A imposição de uma nova tarifa de 50% sobre produtos brasileiros exportados para os Estados Unidos, anunciada recentemente pelo governo norte-americano, deve atingir em cheio o setor do agronegócio no Ceará. Pelo menos 16 municípios cearenses serão diretamente impactados, segundo levantamento do Observatório da Indústria da Federação das Indústrias do Estado do Ceará (Fiec).
O estudo aponta que três categorias principais concentram o volume de exportações afetadas: pescados; cera de carnaúba; e o grupo formado por água de coco, castanha, mel e melão. Juntas, essas cadeias produtivas somaram US$ 64,7 milhões (cerca de R$ 350 milhões) em exportações no primeiro semestre de 2025.
Fortaleza lidera perdas
A capital cearense, Fortaleza, é o município mais afetado em termos de volume financeiro, com US$ 17 milhões em exportações no período. A cidade aparece nas três categorias atingidas: lidera no setor de pescados (com quase US$ 9 milhões), ocupa a terceira posição no grupo de água de coco, castanha, mel e melão (US$ 6 milhões), e também figura na exportação de cera de carnaúba.
O diferencial de Fortaleza, segundo o professor Francisco José Tabosa, do Departamento de Economia Agrícola da Universidade Federal do Ceará (UFC), está na presença das indústrias de beneficiamento, onde os produtos são processados antes de serem enviados ao exterior.

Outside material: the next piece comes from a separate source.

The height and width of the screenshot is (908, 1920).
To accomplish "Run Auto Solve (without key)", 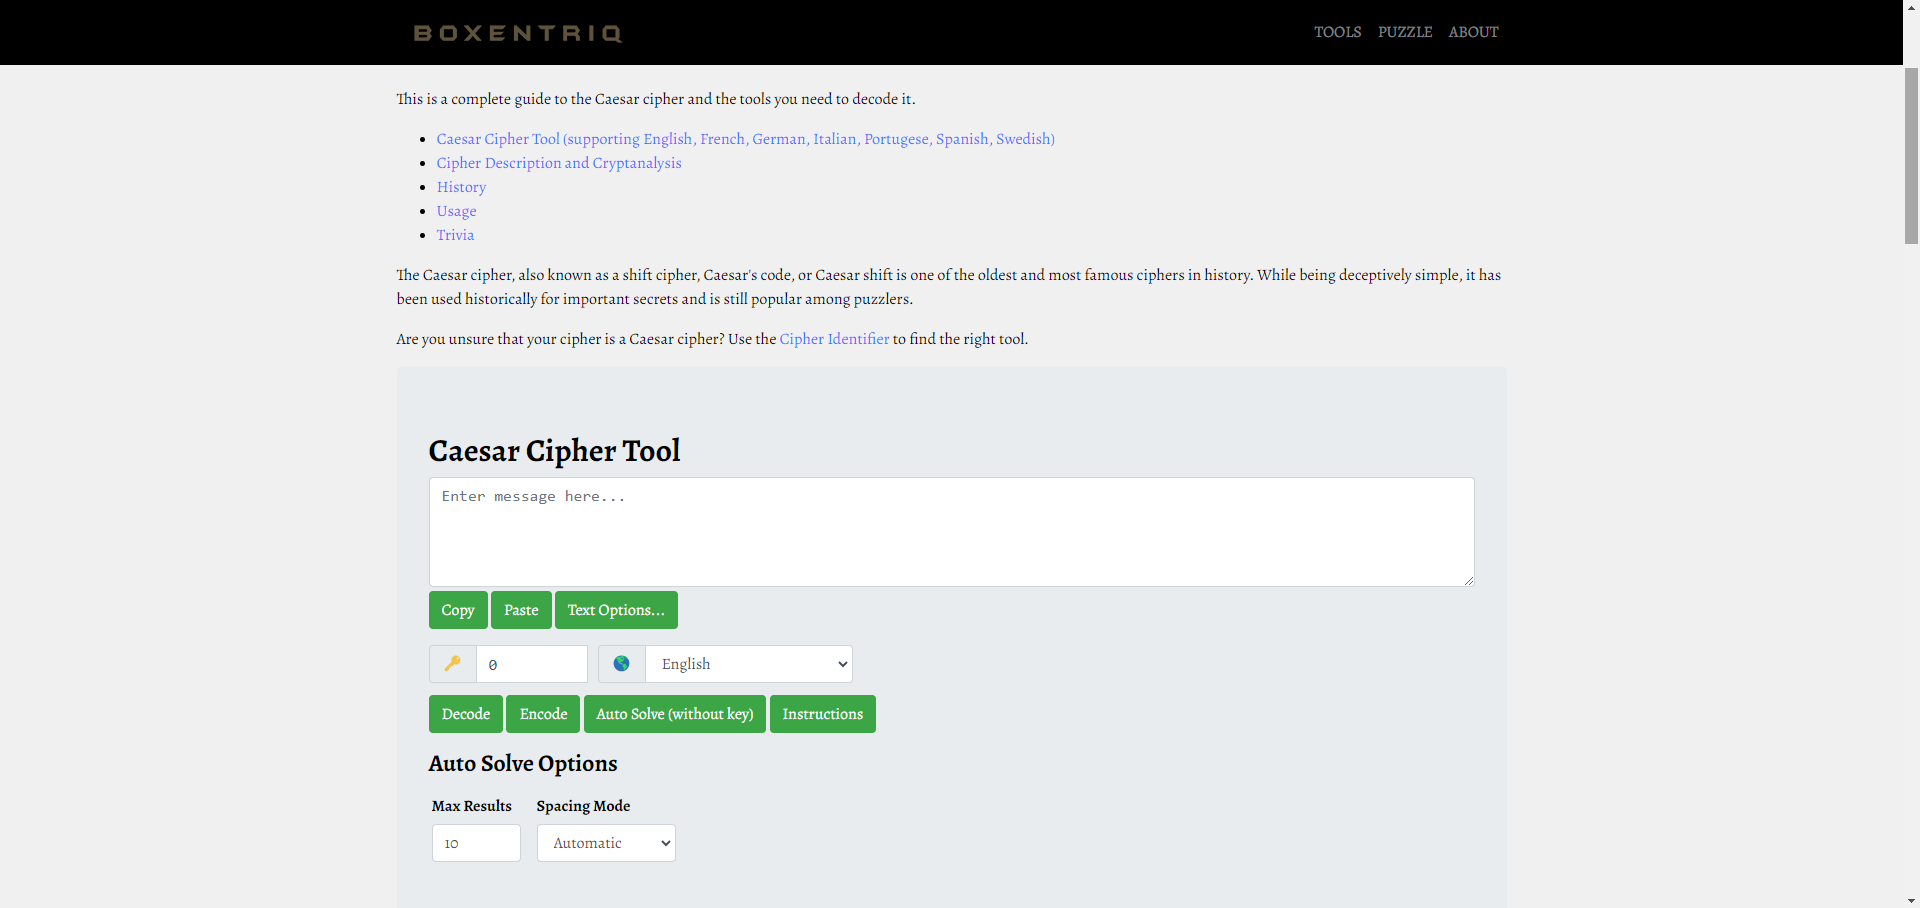I will coord(674,714).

“A taxação tem impacto no município produtor, mas também na empresa que faz o beneficiamento. O coco, por exemplo, é produzido em Paraipaba, mas é processado em Fortaleza ou Itapipoca. Então, a tarifa afeta toda a cadeia”, explica o especialista.
Municípios mais afetados
Confira os valores consolidados por município (1º semestre de 2025):
Fortaleza – US$ 17.076.373
Paraipaba – US$ 8.591.267
Aquiraz – US$ 6.990.458
Aracati – US$ 6.187.947
Camocim – US$ 6.154.938
Acaraú – US$ 5.391.458
Itarema – US$ 3.795.844
Crato – US$ 2.614.350
Eusébio – US$ 2.599.415
Russas – US$ 2.379.433
(e outros menores como Icapuí, Itapipoca, Marco, Pereiro, Juazeiro do Norte e Palhano).
Água de coco e castanha: maior volume exportado
O grupo formado por água de coco, castanha, mel e melão lidera as exportações impactadas, com US$ 32,9 milhões enviados aos Estados Unidos até junho de 2025 — o equivalente a 49% do total exportado dessas categorias. Nesse segmento, Paraipaba se destaca como o segundo município mais afetado, com US$ 8,5 milhões, exclusivamente com a produção de coco.
Cera de carnaúba e pescados também sofrem impacto
Na produção de cera de carnaúba, Itarema concentra 33,8% das exportações estaduais para os EUA. De toda a produção cearense enviada ao país, 19% — o equivalente a US$ 11,2 milhões — tiveram como destino os Estados Unidos no primeiro semestre.
Já o setor de pescados movimentou US$ 22,5 milhões em exportações aos EUA, também representando 49% do total estadual da categoria. Fortaleza responde por 40,4%, enquanto Camocim surge como o segundo maior exportador, com 27,8%.